The gain selected by the “self fit” group was within 1.8 dB for overall gain and 5.6 dB per band, on average, compared to the gain selected by the audiologist at the initial fit in the clinic.
While wearing the devices, participants were able to make A/B comparisons between their own self-selected parameters and those selected by the audiologist during the initial fit in the clinic. Both groups preferred their own self-selected settings more than the settings they received during the initial fitting in the clinic, but the preference for their own self-selected fitting was stronger for the “self fit” group.
Following the at-home trial, a series of standardized measures of outcomes were conducted in the clinic on all participants following their at-home trial, including the APHAB, SSQ-12 and aided QuickSIN. The average scores on these outcome measures did not differ between the two groups, as both groups derived benefit from their respective fitting approach.

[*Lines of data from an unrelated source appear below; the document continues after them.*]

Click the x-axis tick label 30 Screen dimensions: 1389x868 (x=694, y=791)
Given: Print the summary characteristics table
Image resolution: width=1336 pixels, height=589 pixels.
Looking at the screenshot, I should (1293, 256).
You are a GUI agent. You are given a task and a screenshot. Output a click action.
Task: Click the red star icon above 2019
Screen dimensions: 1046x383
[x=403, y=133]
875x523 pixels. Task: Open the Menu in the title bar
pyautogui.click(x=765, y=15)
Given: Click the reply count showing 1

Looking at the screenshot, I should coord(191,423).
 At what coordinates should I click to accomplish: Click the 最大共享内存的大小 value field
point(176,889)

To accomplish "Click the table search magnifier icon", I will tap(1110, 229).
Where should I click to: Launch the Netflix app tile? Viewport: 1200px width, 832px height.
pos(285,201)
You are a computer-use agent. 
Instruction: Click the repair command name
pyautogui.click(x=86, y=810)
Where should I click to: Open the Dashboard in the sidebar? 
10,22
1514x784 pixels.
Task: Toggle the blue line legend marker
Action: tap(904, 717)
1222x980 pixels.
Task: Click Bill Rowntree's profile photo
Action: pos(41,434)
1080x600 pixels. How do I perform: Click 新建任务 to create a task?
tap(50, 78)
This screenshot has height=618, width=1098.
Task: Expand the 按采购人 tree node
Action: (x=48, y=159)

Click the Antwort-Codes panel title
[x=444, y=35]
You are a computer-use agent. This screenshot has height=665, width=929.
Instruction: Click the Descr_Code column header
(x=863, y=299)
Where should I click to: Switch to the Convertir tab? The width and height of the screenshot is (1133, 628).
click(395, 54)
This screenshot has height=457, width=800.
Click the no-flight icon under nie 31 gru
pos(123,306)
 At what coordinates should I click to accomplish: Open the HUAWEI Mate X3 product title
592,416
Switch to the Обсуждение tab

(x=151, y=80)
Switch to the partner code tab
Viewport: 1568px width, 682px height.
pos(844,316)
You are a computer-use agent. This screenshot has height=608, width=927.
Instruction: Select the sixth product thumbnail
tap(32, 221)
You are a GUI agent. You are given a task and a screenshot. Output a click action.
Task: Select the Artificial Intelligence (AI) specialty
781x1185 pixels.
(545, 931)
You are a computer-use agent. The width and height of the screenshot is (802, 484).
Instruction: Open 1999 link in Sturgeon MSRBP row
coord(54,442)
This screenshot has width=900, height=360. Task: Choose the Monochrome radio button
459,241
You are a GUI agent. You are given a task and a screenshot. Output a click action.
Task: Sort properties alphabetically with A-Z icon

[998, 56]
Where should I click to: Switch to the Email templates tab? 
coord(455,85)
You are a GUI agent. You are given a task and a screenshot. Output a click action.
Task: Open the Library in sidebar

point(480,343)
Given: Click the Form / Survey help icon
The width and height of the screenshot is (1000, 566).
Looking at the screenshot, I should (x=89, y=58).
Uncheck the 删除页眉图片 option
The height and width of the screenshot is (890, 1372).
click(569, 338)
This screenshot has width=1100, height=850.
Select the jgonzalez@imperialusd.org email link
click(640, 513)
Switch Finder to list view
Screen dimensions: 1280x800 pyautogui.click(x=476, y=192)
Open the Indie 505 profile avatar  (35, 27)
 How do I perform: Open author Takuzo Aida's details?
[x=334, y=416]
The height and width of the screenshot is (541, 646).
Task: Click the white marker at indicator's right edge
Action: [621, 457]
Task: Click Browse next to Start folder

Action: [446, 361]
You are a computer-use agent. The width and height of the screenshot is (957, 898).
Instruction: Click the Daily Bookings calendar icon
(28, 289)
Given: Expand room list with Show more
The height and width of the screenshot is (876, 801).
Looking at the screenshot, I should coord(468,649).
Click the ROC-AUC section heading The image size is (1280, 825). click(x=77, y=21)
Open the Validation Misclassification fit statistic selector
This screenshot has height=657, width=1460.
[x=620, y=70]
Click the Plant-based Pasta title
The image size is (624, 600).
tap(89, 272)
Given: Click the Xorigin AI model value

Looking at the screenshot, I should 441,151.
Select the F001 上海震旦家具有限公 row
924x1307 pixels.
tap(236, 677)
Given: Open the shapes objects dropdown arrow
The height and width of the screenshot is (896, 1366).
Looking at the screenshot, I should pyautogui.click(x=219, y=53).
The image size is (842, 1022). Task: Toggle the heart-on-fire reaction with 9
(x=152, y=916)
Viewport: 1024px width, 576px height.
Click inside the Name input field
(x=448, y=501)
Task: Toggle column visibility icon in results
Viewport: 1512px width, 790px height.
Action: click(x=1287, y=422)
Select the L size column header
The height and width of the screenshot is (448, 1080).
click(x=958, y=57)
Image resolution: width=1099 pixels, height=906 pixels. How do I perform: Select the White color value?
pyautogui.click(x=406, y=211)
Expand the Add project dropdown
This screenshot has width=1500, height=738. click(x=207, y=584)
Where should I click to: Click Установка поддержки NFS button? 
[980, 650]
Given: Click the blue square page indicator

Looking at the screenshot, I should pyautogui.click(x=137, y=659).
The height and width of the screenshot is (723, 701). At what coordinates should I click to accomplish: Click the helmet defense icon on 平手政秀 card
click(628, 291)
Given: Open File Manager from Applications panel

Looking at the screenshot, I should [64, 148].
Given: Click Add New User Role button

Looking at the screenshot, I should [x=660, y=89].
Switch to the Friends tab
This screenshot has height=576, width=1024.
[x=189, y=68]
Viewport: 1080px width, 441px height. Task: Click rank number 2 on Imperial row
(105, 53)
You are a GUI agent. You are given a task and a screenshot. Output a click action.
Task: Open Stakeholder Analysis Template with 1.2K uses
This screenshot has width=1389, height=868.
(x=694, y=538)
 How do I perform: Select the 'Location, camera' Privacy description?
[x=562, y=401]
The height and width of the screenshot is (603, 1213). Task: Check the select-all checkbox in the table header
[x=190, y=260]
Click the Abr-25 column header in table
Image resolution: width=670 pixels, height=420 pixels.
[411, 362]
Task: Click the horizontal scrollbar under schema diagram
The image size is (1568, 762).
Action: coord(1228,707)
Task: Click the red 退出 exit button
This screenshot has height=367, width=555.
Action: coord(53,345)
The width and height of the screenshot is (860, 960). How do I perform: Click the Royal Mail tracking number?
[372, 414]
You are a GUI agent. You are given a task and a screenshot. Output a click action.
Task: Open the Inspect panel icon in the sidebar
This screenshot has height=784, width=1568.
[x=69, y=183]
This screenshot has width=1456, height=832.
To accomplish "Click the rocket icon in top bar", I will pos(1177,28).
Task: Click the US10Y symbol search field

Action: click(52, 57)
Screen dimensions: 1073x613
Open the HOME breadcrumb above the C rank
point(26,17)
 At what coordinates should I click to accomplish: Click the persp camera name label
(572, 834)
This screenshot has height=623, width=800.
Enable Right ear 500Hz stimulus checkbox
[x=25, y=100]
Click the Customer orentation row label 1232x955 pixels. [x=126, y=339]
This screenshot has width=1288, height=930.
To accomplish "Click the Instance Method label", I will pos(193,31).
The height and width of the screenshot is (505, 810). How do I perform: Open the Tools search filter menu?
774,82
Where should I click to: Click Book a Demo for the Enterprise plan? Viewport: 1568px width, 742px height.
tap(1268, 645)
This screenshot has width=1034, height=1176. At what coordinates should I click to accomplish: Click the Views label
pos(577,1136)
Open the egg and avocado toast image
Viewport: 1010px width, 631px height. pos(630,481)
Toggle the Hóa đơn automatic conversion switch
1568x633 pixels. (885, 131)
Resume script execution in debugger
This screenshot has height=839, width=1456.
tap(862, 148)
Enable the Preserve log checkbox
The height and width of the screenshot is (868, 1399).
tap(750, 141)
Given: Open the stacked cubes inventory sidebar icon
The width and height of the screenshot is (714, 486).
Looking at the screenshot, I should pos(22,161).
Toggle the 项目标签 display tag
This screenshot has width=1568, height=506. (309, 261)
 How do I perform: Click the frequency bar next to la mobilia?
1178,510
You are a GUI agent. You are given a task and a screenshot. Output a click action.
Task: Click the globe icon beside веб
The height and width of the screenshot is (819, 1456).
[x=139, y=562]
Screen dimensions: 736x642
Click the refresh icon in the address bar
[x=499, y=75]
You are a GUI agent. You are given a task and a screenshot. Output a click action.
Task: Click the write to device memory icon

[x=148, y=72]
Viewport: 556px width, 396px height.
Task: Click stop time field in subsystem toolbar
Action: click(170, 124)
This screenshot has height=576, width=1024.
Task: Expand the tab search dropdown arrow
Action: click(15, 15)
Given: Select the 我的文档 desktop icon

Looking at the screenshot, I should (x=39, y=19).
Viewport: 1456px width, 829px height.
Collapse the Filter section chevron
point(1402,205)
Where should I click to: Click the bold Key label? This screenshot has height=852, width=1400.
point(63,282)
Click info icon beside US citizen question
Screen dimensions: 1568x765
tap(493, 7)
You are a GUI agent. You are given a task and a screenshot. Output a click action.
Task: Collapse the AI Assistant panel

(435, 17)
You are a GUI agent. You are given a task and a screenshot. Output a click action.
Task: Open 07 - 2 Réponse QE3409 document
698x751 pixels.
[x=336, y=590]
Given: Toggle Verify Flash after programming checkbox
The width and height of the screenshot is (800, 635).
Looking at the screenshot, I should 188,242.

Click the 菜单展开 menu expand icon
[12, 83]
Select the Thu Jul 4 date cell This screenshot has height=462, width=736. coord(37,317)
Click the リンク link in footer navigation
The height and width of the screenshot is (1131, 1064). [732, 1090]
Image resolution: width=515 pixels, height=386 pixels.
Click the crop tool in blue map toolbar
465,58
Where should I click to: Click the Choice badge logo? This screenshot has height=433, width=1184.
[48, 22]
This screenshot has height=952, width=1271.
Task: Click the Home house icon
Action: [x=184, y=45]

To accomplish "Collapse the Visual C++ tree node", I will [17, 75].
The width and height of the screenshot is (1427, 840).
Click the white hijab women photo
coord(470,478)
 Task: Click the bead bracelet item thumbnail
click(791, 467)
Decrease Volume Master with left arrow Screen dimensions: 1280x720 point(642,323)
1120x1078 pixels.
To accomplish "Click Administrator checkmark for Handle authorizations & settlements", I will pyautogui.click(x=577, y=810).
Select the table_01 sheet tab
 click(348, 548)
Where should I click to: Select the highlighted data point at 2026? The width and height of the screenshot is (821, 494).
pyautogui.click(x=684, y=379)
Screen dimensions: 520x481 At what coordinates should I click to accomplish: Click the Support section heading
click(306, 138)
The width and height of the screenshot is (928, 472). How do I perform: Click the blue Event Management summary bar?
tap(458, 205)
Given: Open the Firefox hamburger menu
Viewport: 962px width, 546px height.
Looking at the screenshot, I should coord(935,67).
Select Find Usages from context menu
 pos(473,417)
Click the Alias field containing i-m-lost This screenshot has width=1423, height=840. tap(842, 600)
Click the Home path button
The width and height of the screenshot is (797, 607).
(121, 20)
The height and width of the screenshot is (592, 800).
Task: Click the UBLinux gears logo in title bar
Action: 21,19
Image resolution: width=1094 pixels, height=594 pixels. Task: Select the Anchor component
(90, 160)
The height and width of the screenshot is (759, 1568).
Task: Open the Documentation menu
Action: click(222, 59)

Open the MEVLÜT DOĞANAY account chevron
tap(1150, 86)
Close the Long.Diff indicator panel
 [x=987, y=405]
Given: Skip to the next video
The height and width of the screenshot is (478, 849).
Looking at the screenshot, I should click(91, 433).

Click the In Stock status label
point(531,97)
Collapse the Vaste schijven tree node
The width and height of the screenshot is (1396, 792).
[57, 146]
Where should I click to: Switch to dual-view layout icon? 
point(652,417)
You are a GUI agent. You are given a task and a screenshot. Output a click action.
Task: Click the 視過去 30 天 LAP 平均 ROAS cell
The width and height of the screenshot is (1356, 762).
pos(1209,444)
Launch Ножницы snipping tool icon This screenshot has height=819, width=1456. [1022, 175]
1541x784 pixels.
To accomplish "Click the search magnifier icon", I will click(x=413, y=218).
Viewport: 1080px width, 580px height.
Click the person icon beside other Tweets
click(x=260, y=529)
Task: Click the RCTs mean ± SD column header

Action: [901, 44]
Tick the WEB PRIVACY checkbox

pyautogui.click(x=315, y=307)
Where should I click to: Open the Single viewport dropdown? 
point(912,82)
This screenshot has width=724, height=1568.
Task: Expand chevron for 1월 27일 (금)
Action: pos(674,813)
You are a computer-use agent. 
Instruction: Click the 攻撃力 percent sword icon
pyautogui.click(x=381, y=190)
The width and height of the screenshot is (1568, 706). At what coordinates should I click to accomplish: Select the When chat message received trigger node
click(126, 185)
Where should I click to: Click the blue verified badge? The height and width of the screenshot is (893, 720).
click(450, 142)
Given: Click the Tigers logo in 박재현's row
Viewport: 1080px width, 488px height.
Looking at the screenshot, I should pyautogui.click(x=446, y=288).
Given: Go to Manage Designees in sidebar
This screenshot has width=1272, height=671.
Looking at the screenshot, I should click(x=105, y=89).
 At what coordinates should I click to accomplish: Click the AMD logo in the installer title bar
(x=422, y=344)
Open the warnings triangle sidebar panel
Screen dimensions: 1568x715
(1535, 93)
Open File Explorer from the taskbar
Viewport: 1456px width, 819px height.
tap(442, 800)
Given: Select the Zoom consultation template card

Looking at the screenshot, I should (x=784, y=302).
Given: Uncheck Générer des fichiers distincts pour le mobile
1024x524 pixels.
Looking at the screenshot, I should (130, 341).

Given the similar preferred gain settings and outcomes between the “self fit” and “audiologist selected” groups” the researchers surmise that adults with mild to moderate hearing loss, when provided user friendly tools, can successfully fit their own hearing aids with minimal or no involvement from an audiologist. Also, it’s worth considering if the fitting method employed by Sabin and colleagues could be used by patients with severe or asymmetrical hearing losses – groups that were not included in this study.
Considering the remarkably similar outcomes between the two groups in this study, consumers may soon have a choice between two different fitting procedures: One driven by the clinician using traditional threshold-based principles and another that places the control firmly in the hands of the wearer.